Structure of the cardiac ryanodine receptor, RyR2
The cardiac ryanodine receptor is a protein composed of 4,967 amino acids with a molecular weight of 565 kDa (3) that is encoded by the large RyR2 gene located on chromosome 1 (1q42-q43) (4). This is a large gene spanning 790 kb of genomic DNA with 105 exons (5). The functional channel is a tetramer that derives from the coassembly of 4 of the subunits encoded by the RyR2 gene, resulting in a 2.2-megadalton complex (Figure 1). Each RyR2 monomer is composed of 2 major structural regions. The carboxy terminus (spanning approximately from aa 4,500 to the end of the protein) is the pore-forming region, which is composed of an even, but yet undefined, number of transmembrane segments (4–10 for each monomer, most likely 6) (6, 7). This portion of the protein, despite being relatively small, is the most important, because it contains sequences that control RyR2 localization and oligomerization (8) and is sufficient to form a functional Ca2+ release channel. The second structural region, which includes nine-tenths of the protein, corresponds to the large cytoplasmic domain that performs regulatory functions.
Schematic showing the predicted structure of the cardiac ryanodine receptor, RyR2, including the sites of interaction with ancillary proteins and the phosphorylation sites. Calsequestrin, junctin, and triadin, proteins interacting with ryanodine receptor in the SR, are also depicted. PP, protein phosphatase; P, phosphorylation sites; CaM, calmodulin; CaMKII, calmodulin-dependent protein kinase II. Adapted with permission from the Journal of Molecular and Cellular Cardiology (13).

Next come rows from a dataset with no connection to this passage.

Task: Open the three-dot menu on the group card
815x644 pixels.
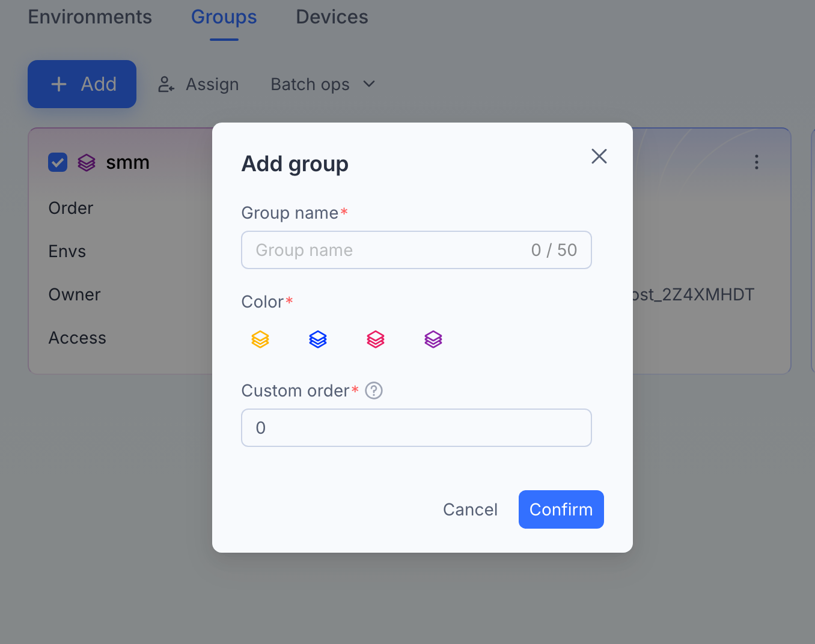Action: click(757, 162)
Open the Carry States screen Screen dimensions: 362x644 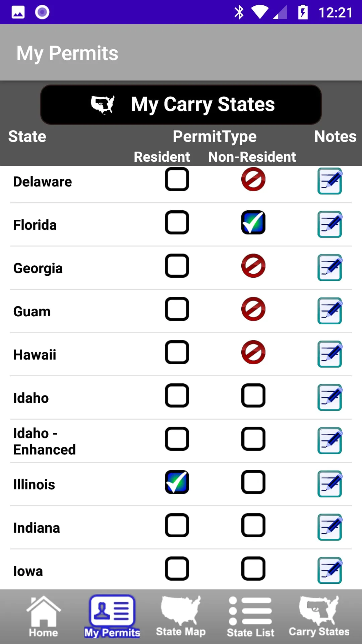tap(319, 617)
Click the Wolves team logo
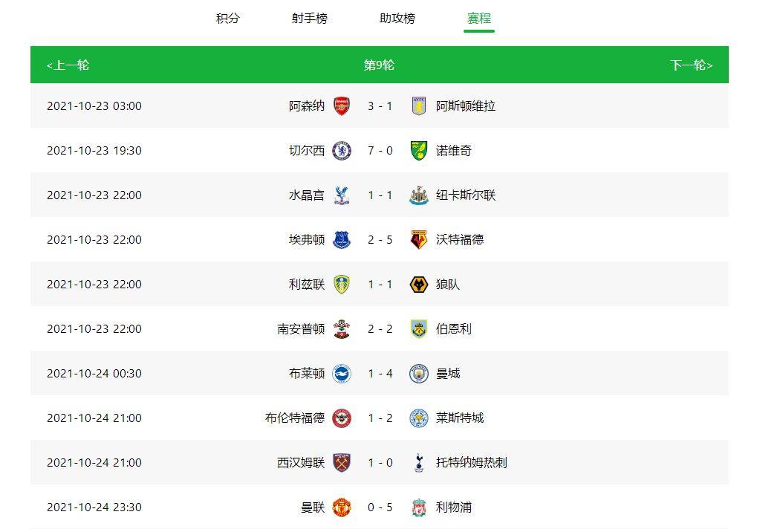The width and height of the screenshot is (757, 532). (418, 285)
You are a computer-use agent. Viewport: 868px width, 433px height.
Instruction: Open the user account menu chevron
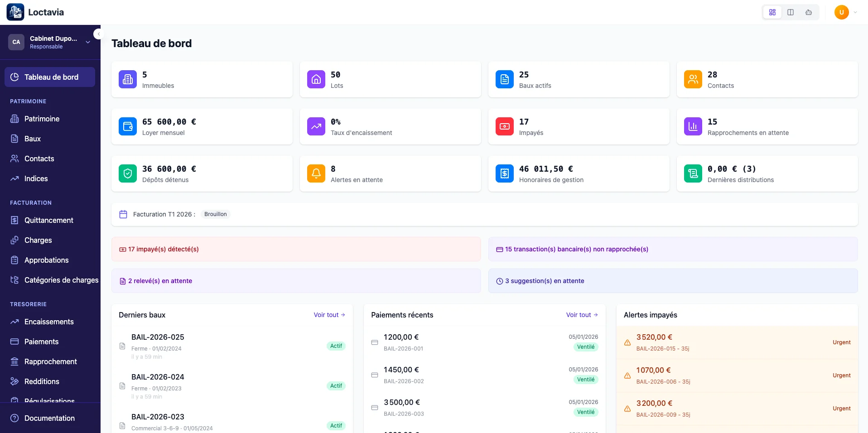coord(855,12)
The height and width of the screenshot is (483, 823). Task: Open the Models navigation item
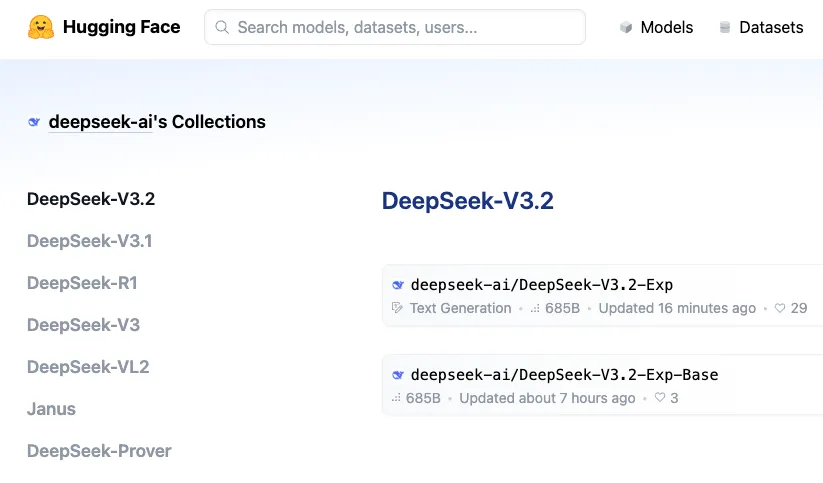(666, 28)
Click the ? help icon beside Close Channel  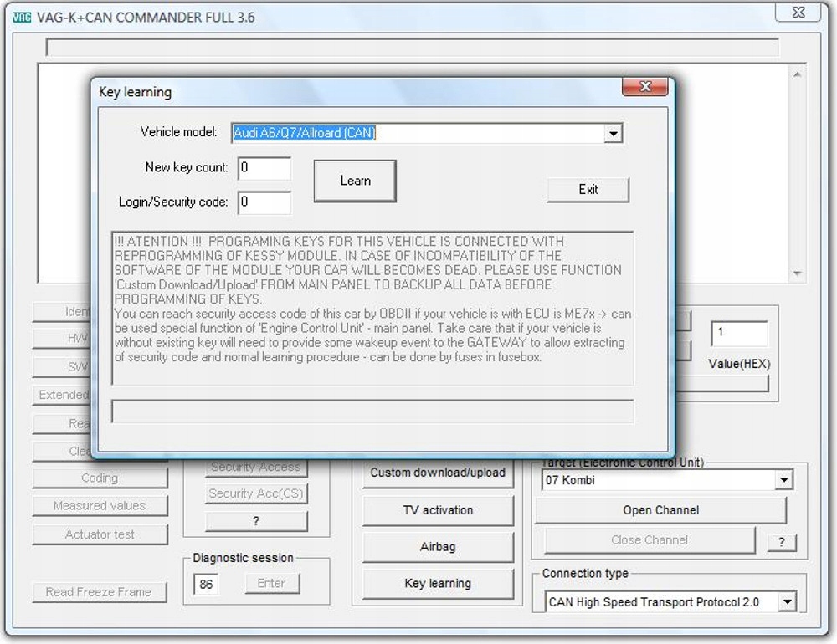782,542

Function of the cardiac ryanodine receptor, RyR2
During the plateau phase of the action potential, the opening of L-type voltage-dependent calcium channels (dihydropyridine receptors) creates a small influx of calcium ions that triggers a massive release of calcium from the SR by opening the RyR2 channels: this process is called calcium-induced calcium release and is the pivotal mechanism that controls coordination between electrical and mechanical functions in cardiac myocytes (9). In the ventricles of mammals, the ryanodine receptors are located in the proximity of the surface membrane and of the T tubules; this location is strategic to ensure a prompt interaction of RyR2 with L-type calcium channels (10). Thanks to this architecture, for every L-type calcium channel that opens, 4–6 ryanodine receptors are synchronously activated to generate a Ca2+ spark (11). A cluster of approximately 100 ryanodine receptor channels and 25 L-type calcium channels creates a functional unit called a junction, or couplon (12). There are approximately 10,000 couplons in a ventricular myocyte that are simultaneously activated by Ca2+ influx for every heartbeat (13). The coordination in opening and closing (14) is critical for timing of intracellular calcium release to the systolic phase of the cardiac cycle, which thus ensures functional silence during diastole.
RyR2 and its macromolecular complex
The ryanodine receptor interacts with a multitude of accessory proteins to form a macromolecular calcium release complex. Junctin, triadin, and calsequestrin are the most important proteins that interact with RyR2 at the intra-SR level. It has been proposed that other proteins located in the SR, such as sarcalumenin and calreticulin, may also interact with RyR2 and be part of its macromolecular complex. Most of the regulatory functions are accomplished by proteins binding to the cytosolic portion of RyR2, such as calmodulin, protein phosphatase 1, protein phosphatase 2A, protein kinase A (PKA), calmodulin-dependent protein kinase II, calcineurin, and PKC isoforms α and β (15). Among the cytosolic ligands, the peptidyl-prolyl isomerase FKBP12.6 (calstabin 2) has been extensively studied. It is a 12.6-kDa protein that binds to a specific region of RyR2 that, according to some authors, encompasses aa 2,416–2,430; it should be noted, however, that this binding site has been disputed (16, 17). FKBP12.6 stabilizes the closed state of the RyR2 channel, thus preventing aberrant calcium leakage (18, 19). The binding of FKBP12.6 to RyR2 is thought to be modulated by PKA-mediated phosphorylation that decreases the binding affinity of RyR2 for FKBP12.6, thus increasing the open probability of the channel and amplifying its response to calcium-dependent activation (18, 19). However, the role of this molecule in PKA phosphorylation has also been questioned, at least with regard to serine 2,030 (a major RyR2 phosphorylation site) (Figure 1) (20).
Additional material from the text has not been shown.